India

Four states may defeat India’s fight against open defecation

India and the world cannot meet their cleanliness goals unless four Indian states — Uttar Pradesh, Bihar, Jharkhand and Odisha — become free of open defecation, Delhi-based Centre for Science and Environment (CSE) said on Thursday.

“These four states together account for a massive 60 per cent of the people in India who defecate in open. For India and the world to go ODF (Open Defecation Free), the four states will need to clean up their act first. This is a big challenge because for that it has to build toilets for 6.4 crore families,” CSE Director General Sunita Narain told media at a briefing on sanitation.

Narain, who released the findings of the study in Patna, said the numbers might be much larger as about 79 lakh existing toilets were in an unusable condition.

“It is one thing to build toilets and quite another to ensure they are used. Besides motivating people to change, concrete steps other than those that deter them from defecating in the open will have to be taken. These will include repairing, rebuilding unusable toilets and incentivising behaviourial changes,” she added.

According to a United Nations report published in 2014, out of one billion people defecating in the open across the world, 60 per cent are from India. While India has resolved to meet its goal of ODF by 2019, the world has targeted to achieve the sustainable development goal of being Open Defecation Free by 2030.

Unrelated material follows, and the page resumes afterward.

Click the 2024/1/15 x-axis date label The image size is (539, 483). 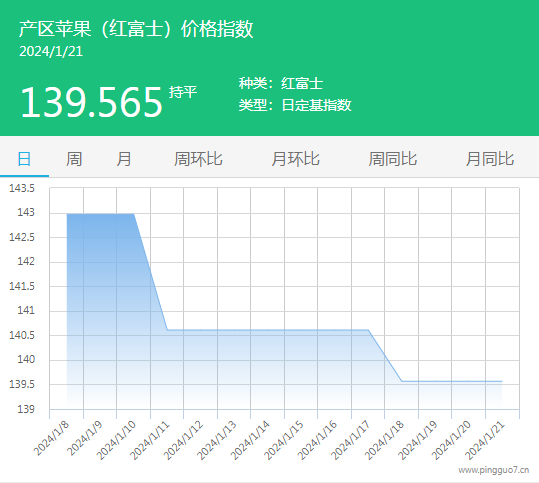[284, 440]
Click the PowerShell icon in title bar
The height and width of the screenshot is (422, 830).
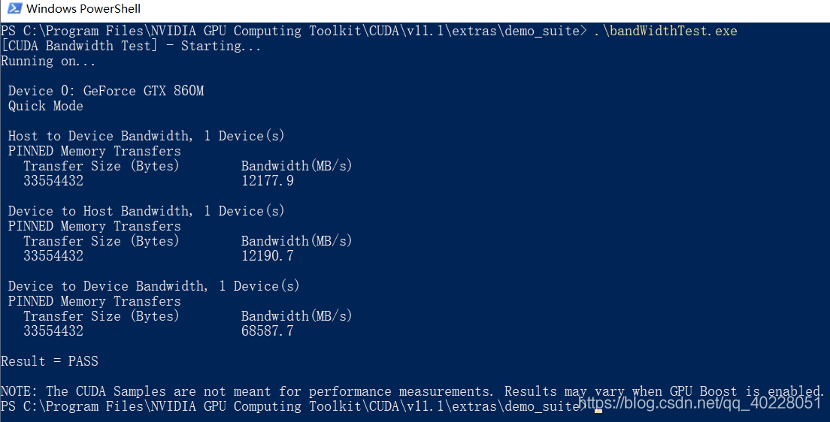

The CSE study revealed that Bihar will have to build toilets for some 202 lakh families under the Swachh Bharat Mission (SBM).

“At the moment, the state has the poorest record in terms of rural sanitation. Out of the total 6.4 crore households without toilets in the country, 22 per cent are in Bihar. Till June 2017, around 70 per cent of its population was yet to get access to toilets. More than 50 per cent of girls miss school in Bihar due to absence of proper toilets in schools.”

Sushmita Sengupta, the lead researcher behind the CSE study, said the state had focused on building toilets at break-neck speed without making people aware about cleanliness and without ensuring these toilets were functional and used.

“Of the 16 lakh toilets built under the campaign in Bihar, 50 per cent were completed in 2016-17.”

Around 99 per cent of the state’s expenditure has gone towards building toilets. However, the abysmal quality of the toilets built means that their usage has been very low.

“Bihar has converted less than one per cent of the total dysfunctional toilets in the country into functional ones,” she said.

CSE’s research findings show that even as the state continues to build more toilets, the target of 100 per cent household toilet coverage in Bihar will happen only by 2033. In fact, all the assembly constituencies of Bihar’s leading cabinet Ministers are defaulters as none of the districts in which these constituencies are located can achieve the target by October 2019.

In case of Uttar Pradesh, around 54 per cent of the people in rural areas defecate in the open. Of the 6.4 crore households needing toilets, 23 per cent are in Uttar Pradesh.

“It has built around 17.41 lakh toilets in 2016-17, the usage has not picked up due to slow disbursal of funds, rampant corruption and lack of basic necessities like water,” the CSE study said.

Only 40 per cent of the 90 lakh families living in rural Odisha have access to toilets. Some districts like Puri have achieved 100 per cent coverage. But many toilets being built are being used as store houses for fodder, the CSE study found.

Compared with the other three states, Jharkhand is doing relatively better with 53 per cent families having access to toilets. About 73 per cent of the 4,402 village panchayats have been part of various awareness campaigns on the issue of rural sanitation.

“One of the reasons behind Jharkhand’s relative success is the involvement of local communities and bodies such as women’s self help groups,” the CSE study said.

Narain said the real success of the drive to make India ODF can only be measured by “the number of people who find it worthwhile to use the toilets that we are building”.

“Our report suggests that it is imperative to educate communities, build provisions for better waste water and soil waste management and focus on re-use and recycling to achieve tangible results,” she said, adding that building toilets is not sanitation.

“No doubt, the ODF is a global challenge and India has to work hard for it.”